— Поставленные задачи —
A. Верните из статьи о поджоге в Золингене фрагмент от слов «В начале 1990-х» до слов «ограничения их числа[2].».
B. Для каждого утверждения определите, соответствует ли оно статье о поджоге в Золингене. Ответ дайте как «да» или «нет» и приведите точную цитату, на которой он основан. (i) Дом турецкой семьи подожгли четверо молодых мужчин. (ii) Поджог в Мёльне унёс жизни пяти турок. (iii) Беспорядки в Ростоке-Лихтенхагене продолжались три дня.
C. Объясните по статье о поджоге в Золингене, почему в сентябре 1991 года пришлось эвакуировать общежитие беженцев.

— Фрагмент текста —
>>
Поджог в Золингене

Поделись знанием:
Перейти к: навигация, поиск

Поджог в Золингене — один из самых жестоких случаев насилия над иммигрантами в современной Германии. В ночь с 28 на 29 мая 1993 года четверо молодых немецких мужчин, относящиеся к ультраправому движению скинхедов, имеющему связи с неонацизмом, подожгли дом большой турецкой семьи в городе Золинген в земле Северный Рейн-Вестфалия. Три девочки и две женщины погибли; четырнадцать остальных членов семьи, включая несколько детей, получили ранения, некоторые из них серьёзные. Нападение вызвало бурные протесты со стороны турок в различных городах Германии и крупные демонстрации немцев в поддержку жертв трагедии[1]. В октябре 1995 года преступники были признаны виновными в убийстве и получили сроки тюремного заключения от 10 до 15 лет.





Социальный контекст

В начале 1990-х после объединения Германии тема иммигрантов, особенно беженцев, широко обсуждалась в Германии. Партия ХДС и таблоид Bild Zeitung были основными силами, выступающими за ограничения их числа[2].

Несколько случаев насилия над иммигрантами предшествовали событиям в Золингене. В сентябре 1991 года из-за беспорядков в Хойерсверде пришлось эвакуировать общежитие беженцев. Во время трёхдневных беспорядков в Ростоке-Лихтенхагене в августе 1992 года несколько тысяч человек окружили высотное здание и одобрительно смотрели, пока боевики бросали коктейли Молотова; вьетнамцам, жившим в этом доме, едва удалось спастись, убежав на крышу[2]. В ноябре 1992 года поджог в Мёльне, совершённый ультра-правой молодёжью, унёс жизни трёх турок[3].
<<
— Фрагмент набора данных —
>>
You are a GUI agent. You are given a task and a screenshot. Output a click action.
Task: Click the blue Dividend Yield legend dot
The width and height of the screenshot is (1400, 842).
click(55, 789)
<<
— Решения по задачам —
A.
В начале 1990-х после объединения Германии тема иммигрантов, особенно беженцев, широко обсуждалась в Германии. Партия ХДС и таблоид Bild Zeitung были основными силами, выступающими за ограничения их числа[2].

B.
(i) Да: «четверо молодых немецких мужчин».
(ii) Нет: «унёс жизни трёх турок».
(iii) Да: «Во время трёхдневных беспорядков в Ростоке-Лихтенхагене».

C. Общежитие беженцев пришлось эвакуировать из-за беспорядков в Хойерсверде.